Within the aquifer, contaminants in the test solution are broken down by a combination of physical, chemical and microbiological reactions. By measuring the concentrations of the dissolved compounds during the extraction phase, the mass of reactant consumed and the product produced, researchers are able to calculate the reaction rates.
During their push-pull tests, Istok and Michalsen amended the solution with fructose in a technique known as biostimulation. In short, by feeding microbes, they promoted the development of an anaerobic, or oxygen-free, environment in the aquifer. The addition of a carbon source to the groundwater, where many different types of bacteria are present, led to conditions that are favorable for the growth of other organisms and the rapid degradation of the contaminants.
“Results of the small-scale, single-well push-pull tests showed that fructose addition worked and allowed us to predict how fast it would happen,” Istok explains. “That gave everyone confidence that we could go to a larger scale.”
To treat more of the contaminated area, Michalsen and a team from the USACE, Seattle District, and the U.S. Army Engineer Research Development Center introduced large quantities of fructose-amended groundwater throughout the aquifer by using an existing infiltration gallery, which covered the original lagoon.

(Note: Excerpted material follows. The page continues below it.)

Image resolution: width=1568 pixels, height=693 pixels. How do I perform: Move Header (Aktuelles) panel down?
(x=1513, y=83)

“It’s been remarkably successful, and the RDX (an explosive) concentrations are now much lower,” says Michalsen. “The extent of the groundwater above the cleanup level is much smaller too. The plume map has changed significantly — and for the better.”
But, Michalsen adds, “that’s not where the story ends.”
The Right Stuff
Although it removes contaminants, anaerobic bioremediation has drawbacks, including an unpleasant odor in treated groundwater. To improve their process, Istok and Michalsen teamed with a group of researchers to show how adding a different type of bacteria to the groundwater, a method known as bioaugmenation, could avoid some of the water quality impacts associated with anaerobic treatment.

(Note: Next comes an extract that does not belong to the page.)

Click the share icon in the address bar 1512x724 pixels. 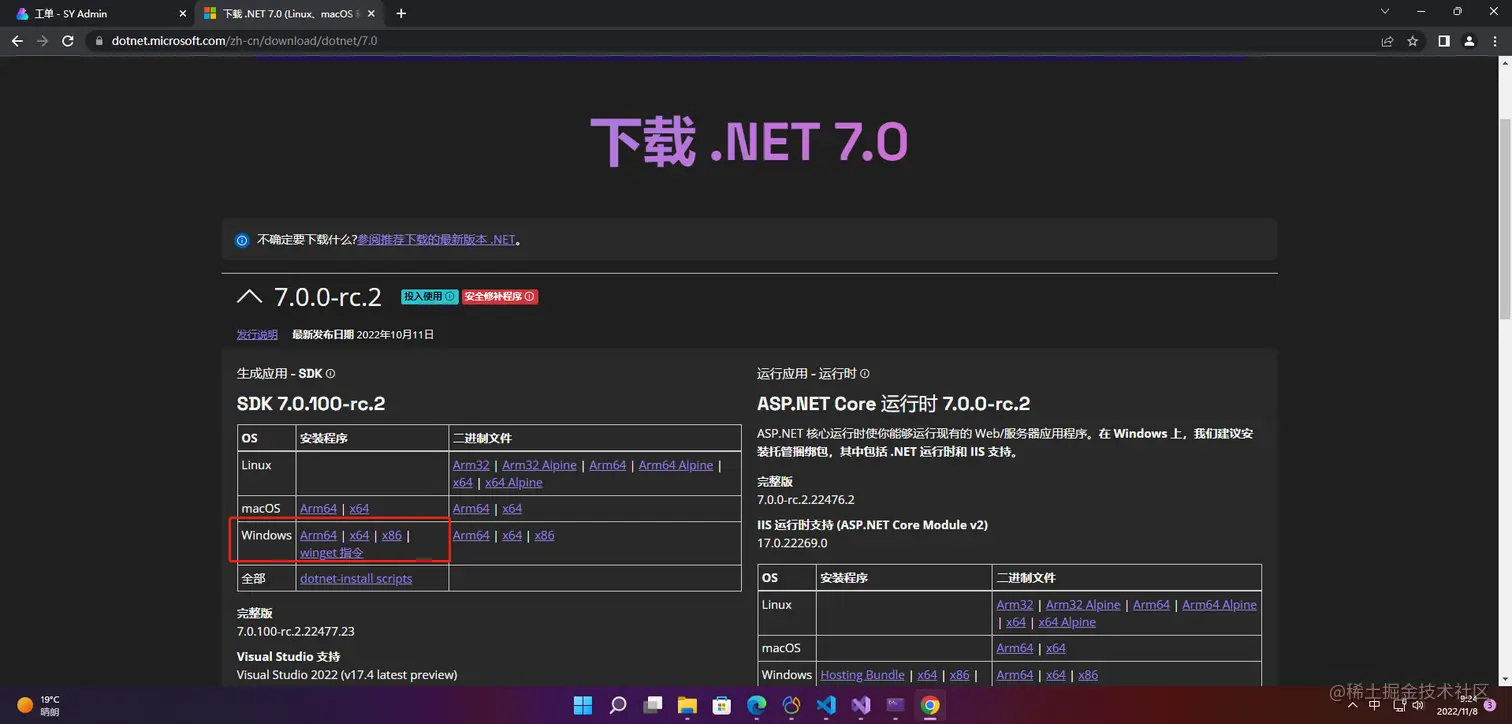click(x=1387, y=41)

“After using biostimulation, where we add fructose to stimulate the growth of bacteria already present, we moved on to bioaugmentation, where we add specific organisms grown in the lab,” says Istok. “While many have studied both approaches, our innovation is introducing microorganisms that can degrade contaminants under aerobic conditions (where oxygen is present), which requires the addition of much less fructose — therefore less unpleasant odor and other side effects.”
“The special bacteria added can use the contaminants as a nitrogen source for growth under aerobic conditions — using 95 percent less fructose,” adds Michalsen.
“Our project is the first one to try this approach on degrading explosives such as TNT and RDX,” says Istok.
Now that Michalsen and her team have produced positive lab and field results using the bioaugmentation process and published their results, they are working on additional publications to share their lessons and to support implementation at other sites.
“Top scientists and engineers worked with stakeholders — including state and federal regulators who offered valuable technical input — to solve problems and clean up a significant portion of the aquifer,” says Michalsen.
Together, Istok, Michalsen and U.S. Army collaborators are producing groundbreaking applied research that will produce clean water for a region that needs it — and ultimately contribute to cleaner water throughout the nation and the world.
“I feel really good about the work we did,” Michalsen says. “It was carefully executed, well documented and wildly productive.”
Note: Johanna Carson is a public information representative in the College of Engineering. Keith Hautala, public information representative in the College of Engineering, contributed to this story.